Shöning et al (2012) investigated to which level VSH workers discovered and removed mites with ‘normal’ DWV in comparison with mites carrying the much more virulent DWV/VDV-1 recombinant. VSH bees were found to preferentially   open and remove the mites with the latter virus form. Mites that were reproducing (and which therefore did collect haemolymph from the pupa) but not carried the latter virus form were mostly neglected by the VSH bees.This appears to be a good strategy at colony level, since removing any pupa hosting a mite in its cell would probably be a too big sacrifice.

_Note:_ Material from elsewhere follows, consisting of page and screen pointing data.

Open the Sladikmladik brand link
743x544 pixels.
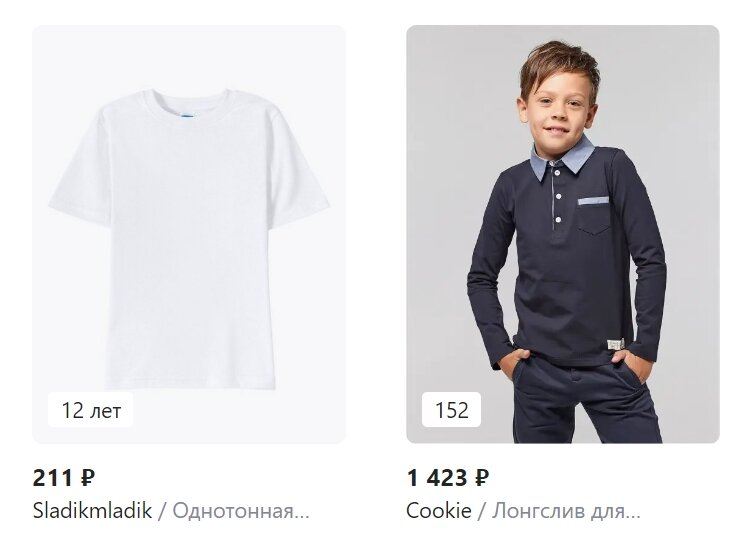92,511
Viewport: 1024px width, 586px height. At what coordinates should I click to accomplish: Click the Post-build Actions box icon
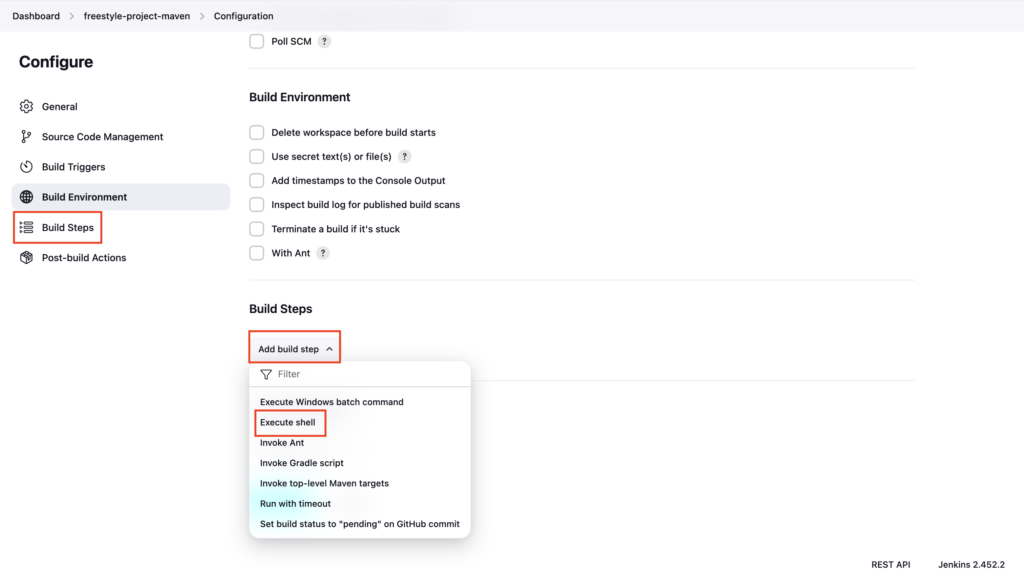click(26, 257)
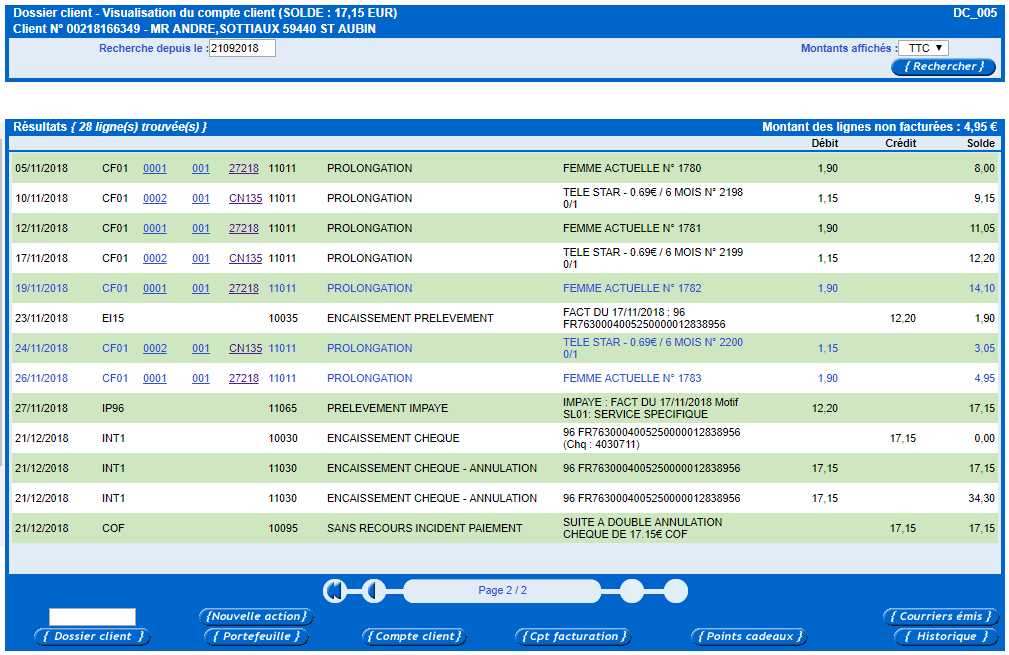Open Courriers émis

coord(940,617)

Maybe this may also explain part of the difference between VSH and ‘pin-test-hygienic’ bees, the latter ones not discriminating virulent and non-virulent cell contents.

Transfer of the virus from mite to pupa selects for the virulent form

Ryabov et al. (2014) showed in an elegant and very complete study that the transfer of DWV from mite to bee (pupa), which happens when the pupa is pierced or bitten by the mite, resulted in a strong amplification of only the virulent form of the virus inside the bee, also when the mite carried a mixture of many different forms of the virus. They were also able to show that the same happened when the virus mixture was introduced into the pupa by injection, again only the virulent form started to reproduce inside the pupa. They concluded that the high virus titres (number of virus particle, in billions) of the virulent recombinant of DWV did not arise in the mite but in the pupa, although the viruses also replicate (but slower) in the mite. However, it was because of the action (biting the pupa and transmitting the virus mixture) of the mites. Especially these pupae become symptomatic (deformed wings), but also: especially these pupae are detected and removed by VSH bees.

The combat: virulence and resistance

The fact that through the involvement of the mites the virus complex becomes increasingly virulent also causes that the damage done by the mites increases. However, VSH is put in action  in this battle not against the varroa mites per se, but targeted against mites containing the virulent virus recombinant. Mites that do not transmit the virulent virus remain undiscovered or at least left unaffected. Moreover, VSH appears in this way to help varroa mites: by removing the virulent virus form the damage done by the remaining mites becomes less, and more mites can reproduce in a colony before a collapse follows. Maybe similar to the situation in the early days of varroa in Europe.

DWV/VDV-1 takes up the gauntlet

If VSH indeed combats the virulent form of the DWV/VDV-1 complex (by especially removing these) then VSH is principally a resistance behaviour against the virulent virus. In a recent very elegant study by Mondet et al (2015) carried out in France and New Zealand, the transcription of genes in the antennae of bees showing VSH compared to those never showing hygienic behaviours was studied (the groups were selected by observation of behaviours in an observation bee hive). It was shown that many genes playing roles in sensing odours were increasingly active in VSH bees, as well as metabolic and motor activity genes. The pattern of activity of the transcriptomes was more alike that found in nurse bees than in forager bees (the age of VSH activity, 15-18 days age is between that of nurses and foragers, (Wilson-Rich et al, 2009). But in addition a very remarkable outcome was that antennae of bees not showing hygienic behaviours contained high loads of virus particles of DWV/VDV-1 virus, much higher than the antennae of bees showing hygienic behaviour. The hygienic and non-hygienic bees originated from the same colony, so it seems that the virus in the antennae inhibits the expression of those genes that regulate VSH. The virus takes the VSH threat seriously, and takes up the gauntlet!  

In short, VSH is a trait of bees in the battle against varroa mites, but because varroa seldom comes alone but almost always in company with (virulent) viruses the VSH trait is a weapon against these viruses.  This research also shows that host parasite relationships are complicated and that diverse players in such webs can affect each other and may shift balances. Maybe this also holds for some other bee traits which play a role in varroa resistance and tolerance, like grooming and the reduction of the reproduction success of mites in resistant bee brood cells.